All of the data below is to be repeated exactly, except for the pictures.

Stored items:
○ ○ ○ ○ ○
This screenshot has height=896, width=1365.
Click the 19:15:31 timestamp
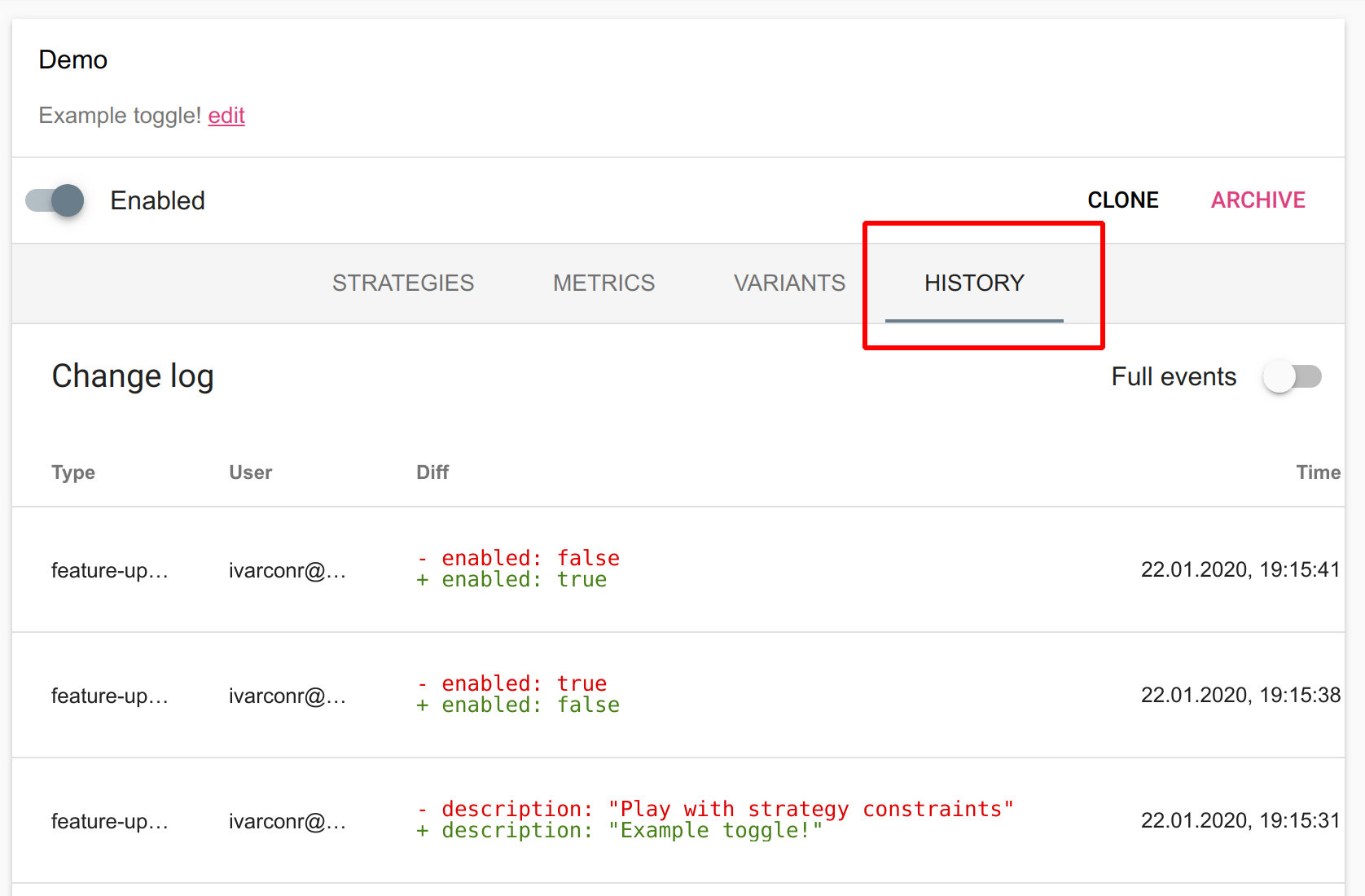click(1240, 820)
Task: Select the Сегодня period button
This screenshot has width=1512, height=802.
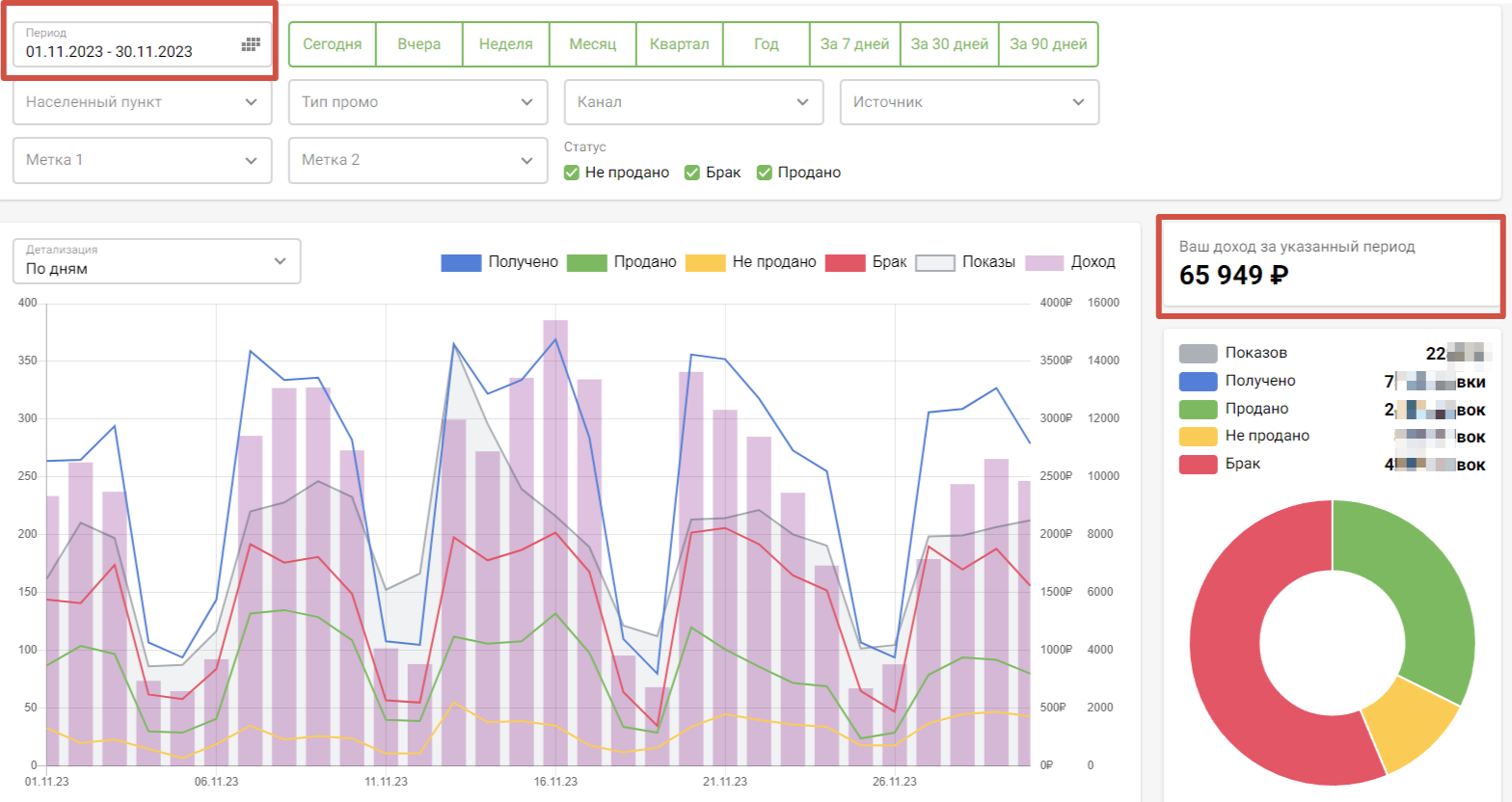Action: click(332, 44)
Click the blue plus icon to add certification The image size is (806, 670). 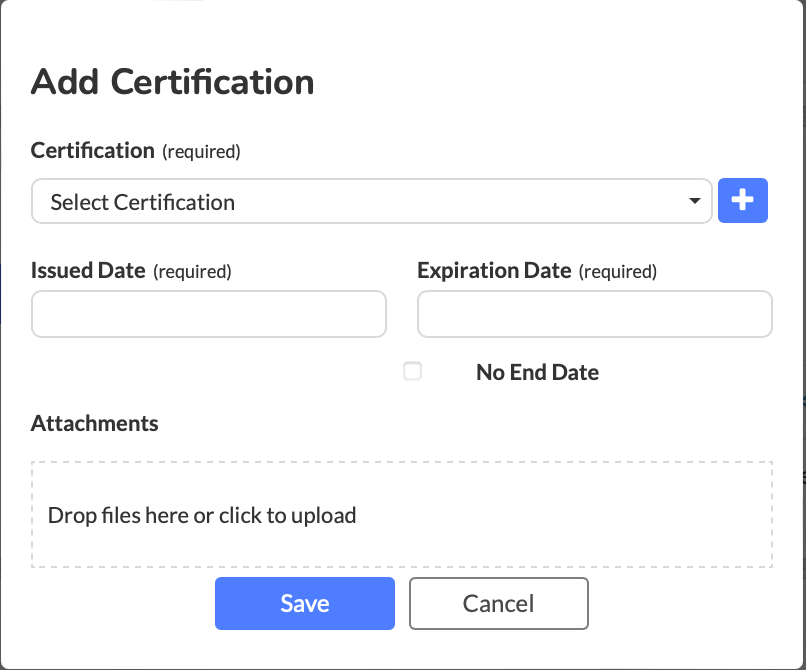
○ ○ ○ ○ ○
*OUTPUT OF THE TASK*.
This screenshot has height=896, width=1365.
Click the 19:15:31 timestamp
click(1240, 820)
Task: Select the Сегодня period button
This screenshot has width=1512, height=802.
Action: click(332, 44)
Click the blue plus icon to add certification The image size is (806, 670). 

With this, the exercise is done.